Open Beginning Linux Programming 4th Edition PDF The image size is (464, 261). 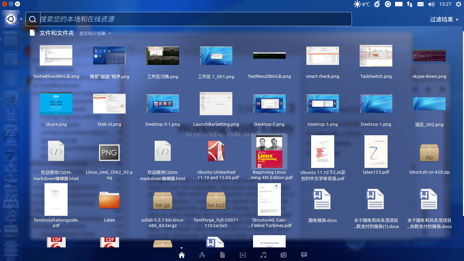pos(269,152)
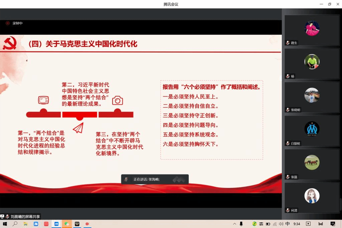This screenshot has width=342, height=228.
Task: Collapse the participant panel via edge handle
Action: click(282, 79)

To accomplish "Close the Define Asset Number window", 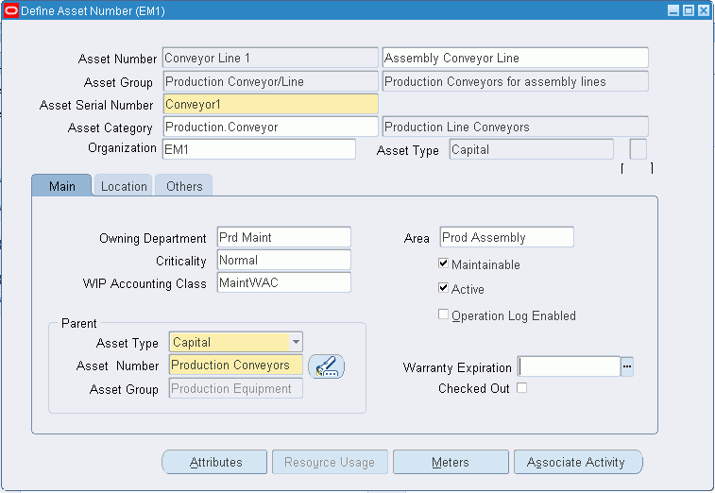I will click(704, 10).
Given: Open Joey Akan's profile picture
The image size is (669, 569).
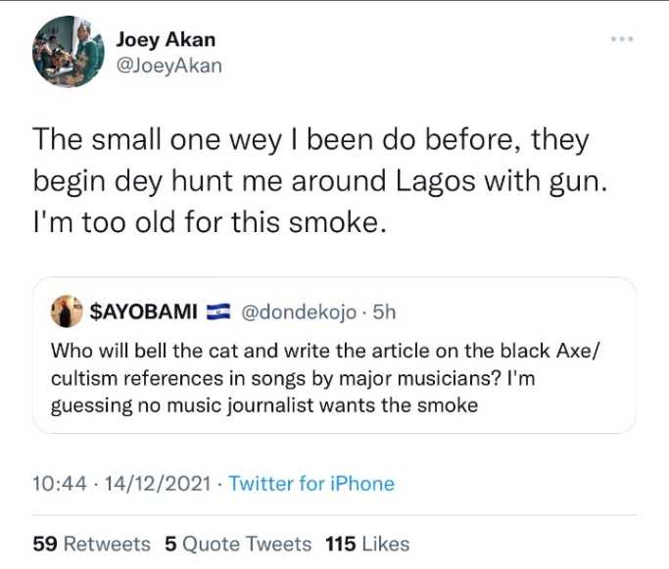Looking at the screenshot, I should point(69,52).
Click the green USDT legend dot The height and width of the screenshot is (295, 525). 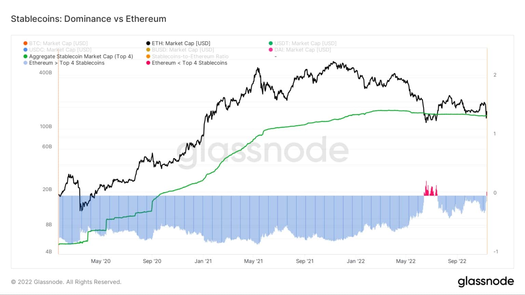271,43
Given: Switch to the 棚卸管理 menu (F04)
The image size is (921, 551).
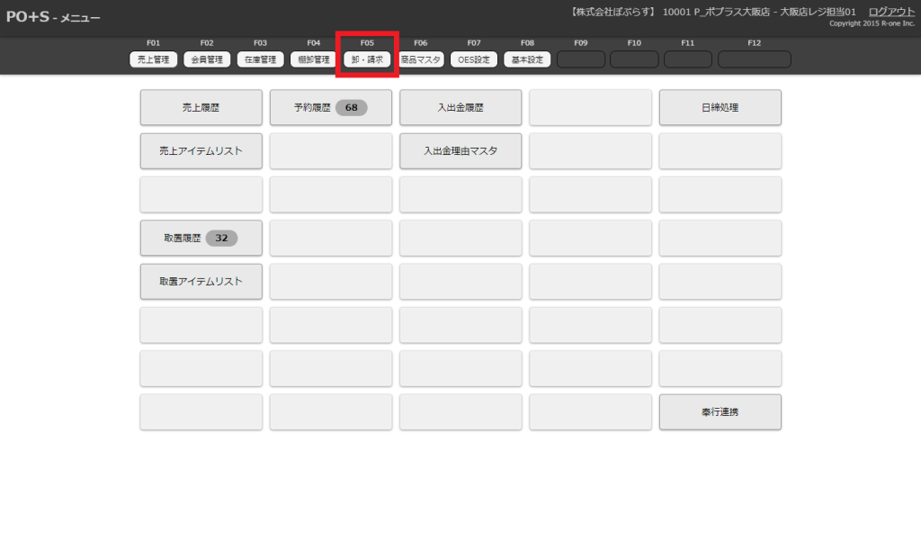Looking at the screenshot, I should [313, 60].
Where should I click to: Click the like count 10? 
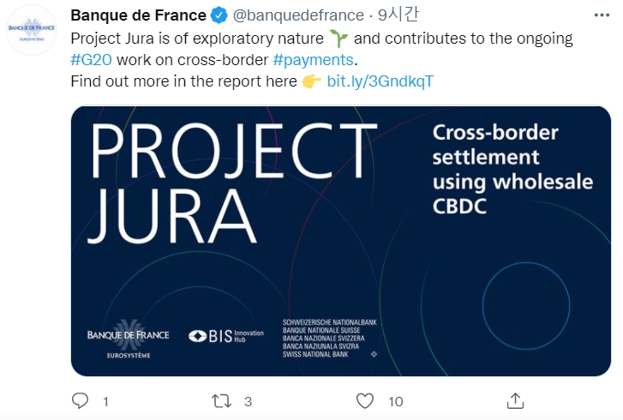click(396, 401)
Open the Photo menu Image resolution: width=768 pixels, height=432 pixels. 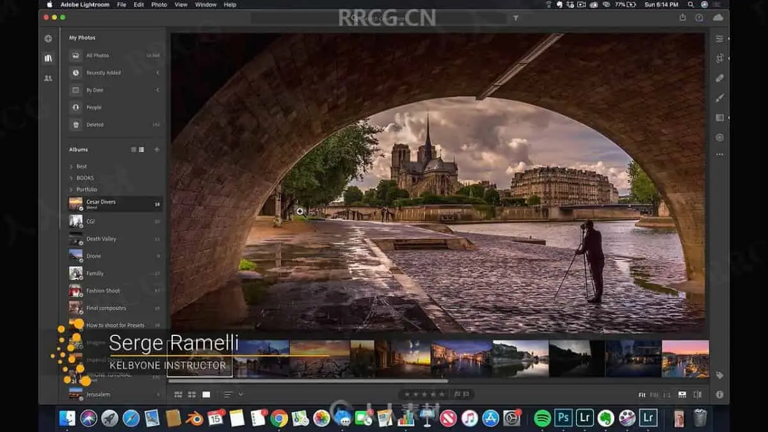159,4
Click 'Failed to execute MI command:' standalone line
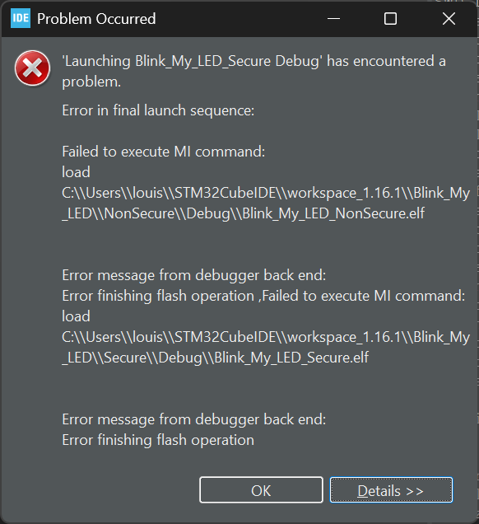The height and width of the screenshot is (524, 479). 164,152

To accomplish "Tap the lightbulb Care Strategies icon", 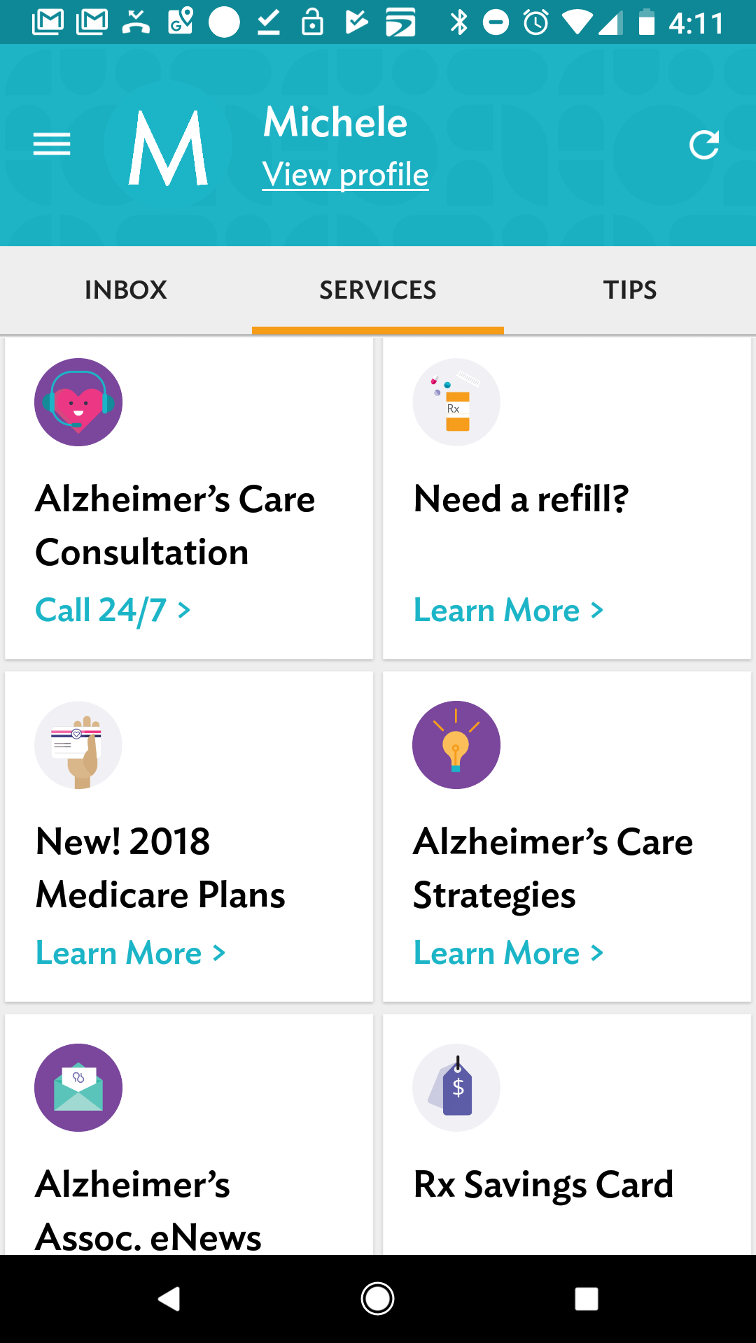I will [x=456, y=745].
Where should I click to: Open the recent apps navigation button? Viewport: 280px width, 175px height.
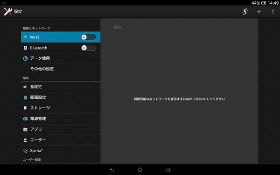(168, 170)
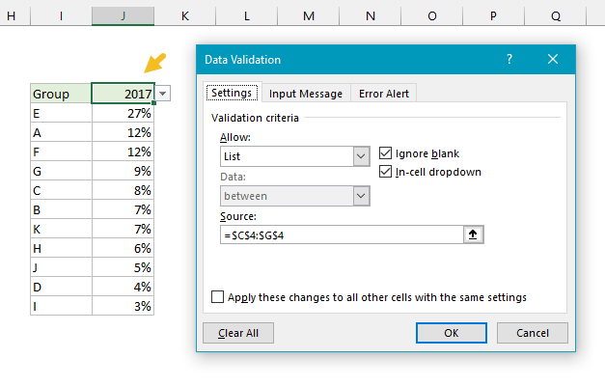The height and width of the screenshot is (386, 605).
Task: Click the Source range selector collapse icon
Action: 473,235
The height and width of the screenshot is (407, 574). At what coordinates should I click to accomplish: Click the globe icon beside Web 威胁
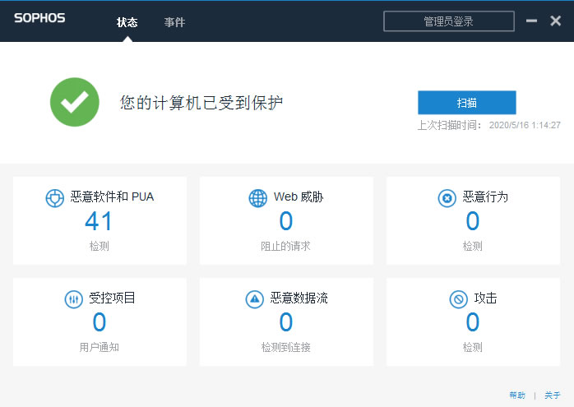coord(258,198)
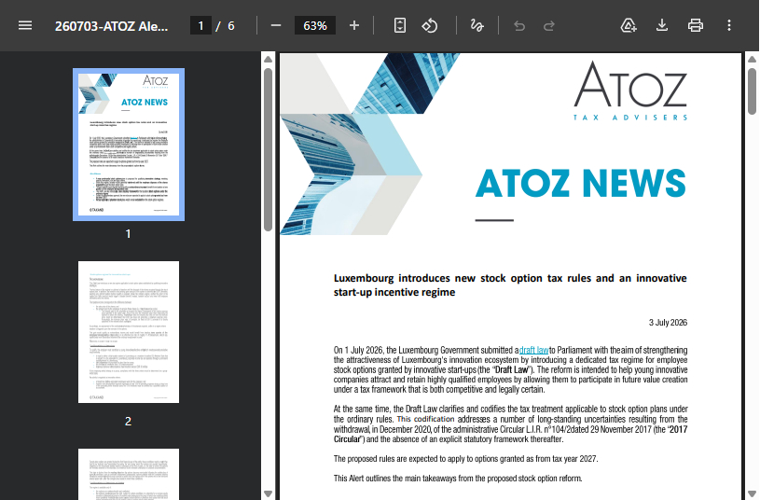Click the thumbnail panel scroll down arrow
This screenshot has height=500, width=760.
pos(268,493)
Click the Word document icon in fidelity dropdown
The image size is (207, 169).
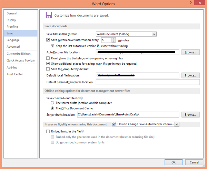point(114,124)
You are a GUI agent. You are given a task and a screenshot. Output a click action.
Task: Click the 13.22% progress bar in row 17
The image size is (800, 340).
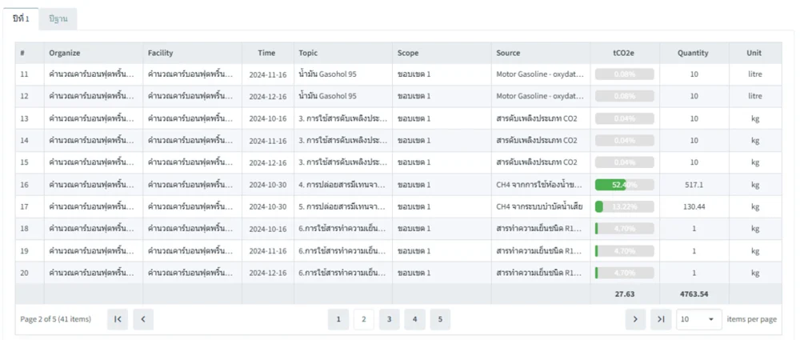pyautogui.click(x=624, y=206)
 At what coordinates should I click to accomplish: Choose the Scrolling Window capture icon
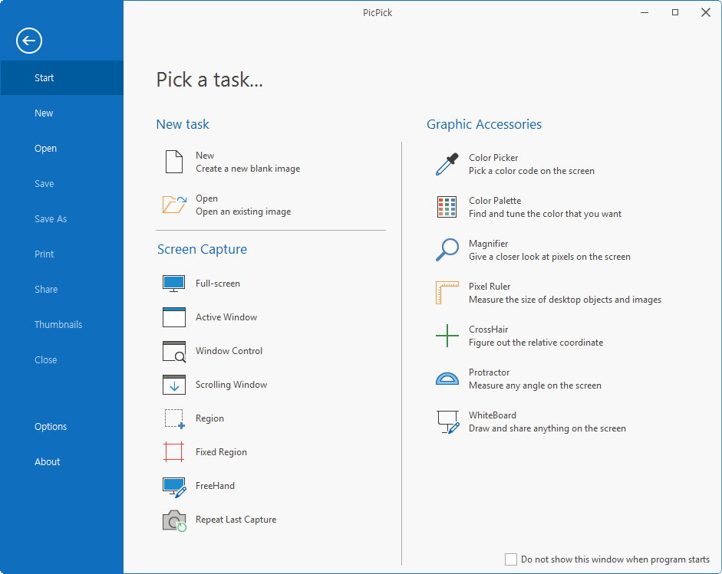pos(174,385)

What the task asks: Transcription of the lines from the one with "You are a GUI" through the end of the entries is required, exact and with no pictures.

Solution:
You are a GUI agent. You are given a task and a screenshot. Output a click action.
Task: Click the 13.22% progress bar in row 17
The image size is (800, 340).
pyautogui.click(x=624, y=206)
 At what coordinates should I click to accomplish: Choose the Scrolling Window capture icon
pos(174,385)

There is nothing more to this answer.